WHAT NEEDS TO BE DONE: Reproduce the part of the records that opens with the line containing "Click the red line swatch beside maxdd_weekly" and closes with the line containing "pos(429,71)", substituting "drop-down list" for "dropdown" and leaving everything else unchanged.

(Records for locating described items)
- - -

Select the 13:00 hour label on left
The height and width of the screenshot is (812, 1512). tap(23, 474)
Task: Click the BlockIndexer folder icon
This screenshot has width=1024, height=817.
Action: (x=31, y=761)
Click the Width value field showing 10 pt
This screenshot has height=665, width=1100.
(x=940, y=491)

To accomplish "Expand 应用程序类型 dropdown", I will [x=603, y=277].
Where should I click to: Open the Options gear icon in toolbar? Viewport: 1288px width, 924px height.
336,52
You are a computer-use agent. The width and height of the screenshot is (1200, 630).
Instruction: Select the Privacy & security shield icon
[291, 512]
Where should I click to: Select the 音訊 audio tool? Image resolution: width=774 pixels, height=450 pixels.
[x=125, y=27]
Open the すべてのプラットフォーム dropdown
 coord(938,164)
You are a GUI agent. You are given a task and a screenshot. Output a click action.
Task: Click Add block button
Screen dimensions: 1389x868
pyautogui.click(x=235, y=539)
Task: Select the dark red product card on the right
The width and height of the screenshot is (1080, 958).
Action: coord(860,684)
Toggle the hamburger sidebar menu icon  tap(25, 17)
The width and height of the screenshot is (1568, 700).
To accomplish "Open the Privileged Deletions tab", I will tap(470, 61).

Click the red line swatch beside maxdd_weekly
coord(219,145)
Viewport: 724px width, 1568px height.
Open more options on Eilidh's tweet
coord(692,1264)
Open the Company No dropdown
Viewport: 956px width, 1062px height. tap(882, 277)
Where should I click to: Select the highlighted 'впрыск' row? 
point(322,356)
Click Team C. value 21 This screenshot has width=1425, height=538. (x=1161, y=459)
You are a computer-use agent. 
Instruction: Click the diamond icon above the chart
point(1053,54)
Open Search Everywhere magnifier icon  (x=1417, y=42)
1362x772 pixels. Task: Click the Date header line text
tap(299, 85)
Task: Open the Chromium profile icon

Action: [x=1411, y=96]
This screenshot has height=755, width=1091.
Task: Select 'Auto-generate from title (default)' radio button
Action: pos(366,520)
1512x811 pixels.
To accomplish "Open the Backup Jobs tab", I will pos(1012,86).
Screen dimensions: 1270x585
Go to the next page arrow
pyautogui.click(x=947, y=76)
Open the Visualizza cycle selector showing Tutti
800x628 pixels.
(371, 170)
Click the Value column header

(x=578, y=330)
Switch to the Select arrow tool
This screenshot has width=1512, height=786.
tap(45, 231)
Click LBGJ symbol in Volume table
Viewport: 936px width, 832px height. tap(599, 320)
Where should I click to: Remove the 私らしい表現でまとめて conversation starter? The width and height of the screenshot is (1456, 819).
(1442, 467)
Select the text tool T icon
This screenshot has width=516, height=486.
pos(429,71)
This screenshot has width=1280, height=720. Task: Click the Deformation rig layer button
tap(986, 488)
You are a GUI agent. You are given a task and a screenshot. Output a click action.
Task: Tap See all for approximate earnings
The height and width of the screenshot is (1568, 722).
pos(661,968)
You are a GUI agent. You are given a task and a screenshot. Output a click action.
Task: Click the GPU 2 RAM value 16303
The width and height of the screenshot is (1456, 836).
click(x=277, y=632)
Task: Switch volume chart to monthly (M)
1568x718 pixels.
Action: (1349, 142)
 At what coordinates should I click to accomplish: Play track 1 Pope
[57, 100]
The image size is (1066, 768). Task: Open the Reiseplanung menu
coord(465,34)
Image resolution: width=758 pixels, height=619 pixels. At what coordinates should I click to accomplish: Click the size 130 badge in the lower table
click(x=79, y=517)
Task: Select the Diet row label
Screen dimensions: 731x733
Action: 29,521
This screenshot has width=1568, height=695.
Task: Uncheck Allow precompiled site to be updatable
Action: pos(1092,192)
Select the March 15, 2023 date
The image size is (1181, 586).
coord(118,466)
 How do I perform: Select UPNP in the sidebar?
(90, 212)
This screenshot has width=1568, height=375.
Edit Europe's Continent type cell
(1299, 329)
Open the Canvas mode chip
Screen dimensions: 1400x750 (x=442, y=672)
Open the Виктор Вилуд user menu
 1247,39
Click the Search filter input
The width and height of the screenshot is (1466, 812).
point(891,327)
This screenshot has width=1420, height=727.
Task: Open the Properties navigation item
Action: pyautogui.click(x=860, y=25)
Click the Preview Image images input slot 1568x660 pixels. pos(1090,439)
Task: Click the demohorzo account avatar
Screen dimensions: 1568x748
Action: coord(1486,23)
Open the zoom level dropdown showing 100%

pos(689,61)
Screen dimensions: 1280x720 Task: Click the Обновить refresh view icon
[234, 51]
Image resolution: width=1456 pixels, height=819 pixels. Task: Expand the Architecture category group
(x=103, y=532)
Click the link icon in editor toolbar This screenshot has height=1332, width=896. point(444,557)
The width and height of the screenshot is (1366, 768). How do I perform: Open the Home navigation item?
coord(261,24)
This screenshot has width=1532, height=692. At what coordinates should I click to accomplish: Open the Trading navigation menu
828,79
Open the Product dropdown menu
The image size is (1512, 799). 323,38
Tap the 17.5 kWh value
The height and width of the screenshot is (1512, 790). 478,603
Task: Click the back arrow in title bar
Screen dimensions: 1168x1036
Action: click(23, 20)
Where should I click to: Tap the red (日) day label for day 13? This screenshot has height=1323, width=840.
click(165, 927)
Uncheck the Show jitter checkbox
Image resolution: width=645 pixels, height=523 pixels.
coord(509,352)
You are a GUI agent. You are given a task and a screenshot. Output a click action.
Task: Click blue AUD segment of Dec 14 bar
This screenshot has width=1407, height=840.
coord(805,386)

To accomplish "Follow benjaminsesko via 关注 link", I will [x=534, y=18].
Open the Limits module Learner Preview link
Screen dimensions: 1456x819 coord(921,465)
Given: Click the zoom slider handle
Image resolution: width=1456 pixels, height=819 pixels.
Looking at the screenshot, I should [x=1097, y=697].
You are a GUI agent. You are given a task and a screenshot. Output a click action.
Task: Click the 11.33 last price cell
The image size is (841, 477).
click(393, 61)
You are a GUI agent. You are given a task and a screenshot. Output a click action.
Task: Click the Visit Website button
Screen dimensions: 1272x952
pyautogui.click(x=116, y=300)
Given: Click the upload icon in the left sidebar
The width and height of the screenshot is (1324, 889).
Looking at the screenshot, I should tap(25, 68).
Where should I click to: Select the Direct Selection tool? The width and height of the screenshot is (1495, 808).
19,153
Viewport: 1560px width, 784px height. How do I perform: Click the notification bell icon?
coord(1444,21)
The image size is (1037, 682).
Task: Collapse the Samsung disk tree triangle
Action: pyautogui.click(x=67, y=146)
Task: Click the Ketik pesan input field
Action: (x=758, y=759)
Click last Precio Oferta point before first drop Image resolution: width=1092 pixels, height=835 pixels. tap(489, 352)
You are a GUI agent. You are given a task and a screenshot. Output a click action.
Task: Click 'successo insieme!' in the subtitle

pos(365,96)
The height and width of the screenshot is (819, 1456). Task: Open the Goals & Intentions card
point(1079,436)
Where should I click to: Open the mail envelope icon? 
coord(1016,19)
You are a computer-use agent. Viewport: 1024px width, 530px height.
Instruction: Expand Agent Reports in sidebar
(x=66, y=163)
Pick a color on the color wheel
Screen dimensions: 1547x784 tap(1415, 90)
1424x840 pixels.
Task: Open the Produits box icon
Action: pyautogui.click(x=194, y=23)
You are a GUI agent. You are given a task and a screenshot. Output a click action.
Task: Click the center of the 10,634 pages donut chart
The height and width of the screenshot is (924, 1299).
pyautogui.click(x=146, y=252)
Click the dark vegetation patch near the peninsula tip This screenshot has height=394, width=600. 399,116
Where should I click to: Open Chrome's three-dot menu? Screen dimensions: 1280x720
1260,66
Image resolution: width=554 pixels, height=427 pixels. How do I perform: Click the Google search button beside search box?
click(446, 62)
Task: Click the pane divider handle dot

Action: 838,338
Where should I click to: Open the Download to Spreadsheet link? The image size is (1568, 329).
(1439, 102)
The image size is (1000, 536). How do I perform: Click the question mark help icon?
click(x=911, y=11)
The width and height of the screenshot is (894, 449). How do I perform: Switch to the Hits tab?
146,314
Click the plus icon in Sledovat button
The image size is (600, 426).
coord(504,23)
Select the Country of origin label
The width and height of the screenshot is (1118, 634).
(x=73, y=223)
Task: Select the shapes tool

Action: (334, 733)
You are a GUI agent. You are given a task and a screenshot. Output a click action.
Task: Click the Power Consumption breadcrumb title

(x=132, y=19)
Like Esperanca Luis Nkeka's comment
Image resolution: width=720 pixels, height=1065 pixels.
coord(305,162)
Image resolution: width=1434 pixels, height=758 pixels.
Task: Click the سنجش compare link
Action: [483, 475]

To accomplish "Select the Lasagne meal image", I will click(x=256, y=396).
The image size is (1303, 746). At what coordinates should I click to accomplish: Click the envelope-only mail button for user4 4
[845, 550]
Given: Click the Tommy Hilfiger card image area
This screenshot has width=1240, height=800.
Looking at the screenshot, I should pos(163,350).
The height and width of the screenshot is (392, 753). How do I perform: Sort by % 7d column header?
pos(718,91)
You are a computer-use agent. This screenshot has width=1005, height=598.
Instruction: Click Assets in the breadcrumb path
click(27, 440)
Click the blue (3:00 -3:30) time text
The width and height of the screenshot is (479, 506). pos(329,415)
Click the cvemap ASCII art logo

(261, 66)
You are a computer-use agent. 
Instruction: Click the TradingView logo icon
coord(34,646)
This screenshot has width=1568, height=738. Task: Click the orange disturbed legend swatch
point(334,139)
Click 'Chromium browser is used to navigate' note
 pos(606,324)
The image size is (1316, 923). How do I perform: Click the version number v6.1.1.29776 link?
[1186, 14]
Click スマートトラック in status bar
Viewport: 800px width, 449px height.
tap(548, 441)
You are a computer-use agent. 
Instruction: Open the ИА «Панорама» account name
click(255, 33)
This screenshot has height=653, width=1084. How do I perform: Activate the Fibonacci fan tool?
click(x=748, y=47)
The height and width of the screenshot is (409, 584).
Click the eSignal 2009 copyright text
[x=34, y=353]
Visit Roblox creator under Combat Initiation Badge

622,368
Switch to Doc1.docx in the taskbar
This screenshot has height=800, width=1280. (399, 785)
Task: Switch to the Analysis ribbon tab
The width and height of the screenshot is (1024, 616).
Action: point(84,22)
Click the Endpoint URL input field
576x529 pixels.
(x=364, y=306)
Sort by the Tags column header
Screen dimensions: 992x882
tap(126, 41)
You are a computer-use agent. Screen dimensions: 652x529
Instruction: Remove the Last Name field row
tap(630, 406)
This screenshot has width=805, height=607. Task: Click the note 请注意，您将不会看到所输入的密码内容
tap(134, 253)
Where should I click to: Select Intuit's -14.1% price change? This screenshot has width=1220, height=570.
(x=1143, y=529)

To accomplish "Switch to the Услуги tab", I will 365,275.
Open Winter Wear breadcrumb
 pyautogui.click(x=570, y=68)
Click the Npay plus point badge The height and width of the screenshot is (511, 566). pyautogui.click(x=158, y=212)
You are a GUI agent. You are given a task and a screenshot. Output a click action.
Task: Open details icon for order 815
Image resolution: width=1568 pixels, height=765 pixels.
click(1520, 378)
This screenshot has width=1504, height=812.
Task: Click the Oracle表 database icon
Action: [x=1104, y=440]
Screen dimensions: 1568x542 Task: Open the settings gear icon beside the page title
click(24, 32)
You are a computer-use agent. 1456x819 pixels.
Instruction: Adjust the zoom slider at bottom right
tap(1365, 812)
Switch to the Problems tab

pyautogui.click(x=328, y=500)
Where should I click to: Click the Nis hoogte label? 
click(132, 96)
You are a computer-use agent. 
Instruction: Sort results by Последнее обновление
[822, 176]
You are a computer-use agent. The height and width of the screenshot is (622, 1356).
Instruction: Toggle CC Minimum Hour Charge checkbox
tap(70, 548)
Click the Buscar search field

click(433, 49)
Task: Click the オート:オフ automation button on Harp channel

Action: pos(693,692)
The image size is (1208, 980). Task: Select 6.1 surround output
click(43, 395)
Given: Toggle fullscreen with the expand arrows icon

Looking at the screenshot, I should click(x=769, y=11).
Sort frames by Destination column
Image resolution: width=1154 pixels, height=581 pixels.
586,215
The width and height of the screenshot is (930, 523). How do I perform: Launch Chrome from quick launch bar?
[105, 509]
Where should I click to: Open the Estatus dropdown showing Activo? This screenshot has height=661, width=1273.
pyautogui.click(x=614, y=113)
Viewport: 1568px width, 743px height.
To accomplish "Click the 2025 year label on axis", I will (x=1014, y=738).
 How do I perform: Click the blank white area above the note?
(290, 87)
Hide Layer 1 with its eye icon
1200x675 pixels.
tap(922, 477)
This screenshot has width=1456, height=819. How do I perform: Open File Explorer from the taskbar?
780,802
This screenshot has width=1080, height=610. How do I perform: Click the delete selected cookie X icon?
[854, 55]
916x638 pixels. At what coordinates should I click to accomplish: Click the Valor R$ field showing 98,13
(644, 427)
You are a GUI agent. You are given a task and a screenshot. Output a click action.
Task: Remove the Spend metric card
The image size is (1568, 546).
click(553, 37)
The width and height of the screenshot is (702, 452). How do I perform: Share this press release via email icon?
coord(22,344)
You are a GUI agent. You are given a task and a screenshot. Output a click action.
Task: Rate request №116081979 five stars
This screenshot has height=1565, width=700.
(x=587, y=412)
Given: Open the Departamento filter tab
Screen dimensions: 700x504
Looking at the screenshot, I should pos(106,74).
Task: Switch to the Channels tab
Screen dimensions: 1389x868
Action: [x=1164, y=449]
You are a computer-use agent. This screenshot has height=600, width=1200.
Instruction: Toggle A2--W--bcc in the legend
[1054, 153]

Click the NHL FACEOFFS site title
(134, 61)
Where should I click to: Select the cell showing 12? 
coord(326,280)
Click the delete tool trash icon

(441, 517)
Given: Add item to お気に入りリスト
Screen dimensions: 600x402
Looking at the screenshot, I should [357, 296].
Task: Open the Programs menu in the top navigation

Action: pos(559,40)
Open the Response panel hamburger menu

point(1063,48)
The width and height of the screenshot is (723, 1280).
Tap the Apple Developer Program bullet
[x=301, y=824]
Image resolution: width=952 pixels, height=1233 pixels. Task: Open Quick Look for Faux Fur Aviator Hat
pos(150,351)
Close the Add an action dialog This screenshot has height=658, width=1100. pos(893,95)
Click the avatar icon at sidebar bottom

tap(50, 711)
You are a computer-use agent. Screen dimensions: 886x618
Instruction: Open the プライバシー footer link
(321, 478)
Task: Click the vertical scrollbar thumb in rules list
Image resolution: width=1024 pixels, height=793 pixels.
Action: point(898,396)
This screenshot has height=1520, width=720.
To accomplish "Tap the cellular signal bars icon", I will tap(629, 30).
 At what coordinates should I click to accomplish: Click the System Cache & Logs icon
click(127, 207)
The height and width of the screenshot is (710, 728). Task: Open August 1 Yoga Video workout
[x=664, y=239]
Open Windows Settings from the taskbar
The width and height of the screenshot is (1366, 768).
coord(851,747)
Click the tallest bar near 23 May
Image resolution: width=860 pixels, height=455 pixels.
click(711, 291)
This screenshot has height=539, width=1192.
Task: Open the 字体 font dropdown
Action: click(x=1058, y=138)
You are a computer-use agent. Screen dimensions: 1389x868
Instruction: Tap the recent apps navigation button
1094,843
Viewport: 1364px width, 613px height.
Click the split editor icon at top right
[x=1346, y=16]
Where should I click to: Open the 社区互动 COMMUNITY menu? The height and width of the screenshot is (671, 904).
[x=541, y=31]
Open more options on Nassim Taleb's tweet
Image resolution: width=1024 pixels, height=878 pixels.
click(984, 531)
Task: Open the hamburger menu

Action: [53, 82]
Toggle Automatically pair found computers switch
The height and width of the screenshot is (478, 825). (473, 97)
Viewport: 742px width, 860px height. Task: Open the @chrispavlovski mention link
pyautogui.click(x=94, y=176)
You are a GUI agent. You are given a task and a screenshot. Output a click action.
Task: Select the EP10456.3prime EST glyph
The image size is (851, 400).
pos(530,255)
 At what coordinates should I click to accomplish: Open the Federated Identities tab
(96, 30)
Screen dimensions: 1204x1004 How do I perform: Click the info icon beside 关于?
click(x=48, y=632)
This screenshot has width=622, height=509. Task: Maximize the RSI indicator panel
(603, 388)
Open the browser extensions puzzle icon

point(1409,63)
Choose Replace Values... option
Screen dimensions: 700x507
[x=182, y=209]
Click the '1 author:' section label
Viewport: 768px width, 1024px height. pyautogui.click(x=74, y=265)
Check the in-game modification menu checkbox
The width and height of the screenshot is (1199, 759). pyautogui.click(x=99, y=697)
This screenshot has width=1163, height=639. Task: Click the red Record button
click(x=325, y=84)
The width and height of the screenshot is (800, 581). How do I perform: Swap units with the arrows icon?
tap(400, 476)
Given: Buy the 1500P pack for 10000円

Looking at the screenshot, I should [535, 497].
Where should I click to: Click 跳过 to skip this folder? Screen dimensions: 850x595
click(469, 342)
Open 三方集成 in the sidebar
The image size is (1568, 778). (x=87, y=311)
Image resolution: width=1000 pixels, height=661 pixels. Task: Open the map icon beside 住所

- - -

EXERCISE RESULT:
Click the red line swatch beside maxdd_weekly
coord(219,145)
Viewport: 724px width, 1568px height.
Open more options on Eilidh's tweet
coord(692,1264)
Open the Company No drop-down list
Viewport: 956px width, 1062px height. tap(882, 277)
Where should I click to: Select the highlighted 'впрыск' row? 
point(322,356)
Click Team C. value 21 This screenshot has width=1425, height=538. (x=1161, y=459)
You are a computer-use agent. 
Instruction: Click the diamond icon above the chart
point(1053,54)
Open Search Everywhere magnifier icon  (x=1417, y=42)
1362x772 pixels. Task: Click the Date header line text
tap(299, 85)
Task: Open the Chromium profile icon

Action: [x=1411, y=96]
This screenshot has height=755, width=1091.
Task: Select 'Auto-generate from title (default)' radio button
Action: pos(366,520)
1512x811 pixels.
To accomplish "Open the Backup Jobs tab", I will pos(1012,86).
Screen dimensions: 1270x585
Go to the next page arrow
pyautogui.click(x=947, y=76)
Open the Visualizza cycle selector showing Tutti
800x628 pixels.
(371, 170)
Click the Value column header

(x=578, y=330)
Switch to the Select arrow tool
This screenshot has width=1512, height=786.
tap(45, 231)
Click LBGJ symbol in Volume table
Viewport: 936px width, 832px height. tap(599, 320)
Where should I click to: Remove the 私らしい表現でまとめて conversation starter? The width and height of the screenshot is (1456, 819).
(1442, 467)
Select the text tool T icon
This screenshot has width=516, height=486.
pos(429,71)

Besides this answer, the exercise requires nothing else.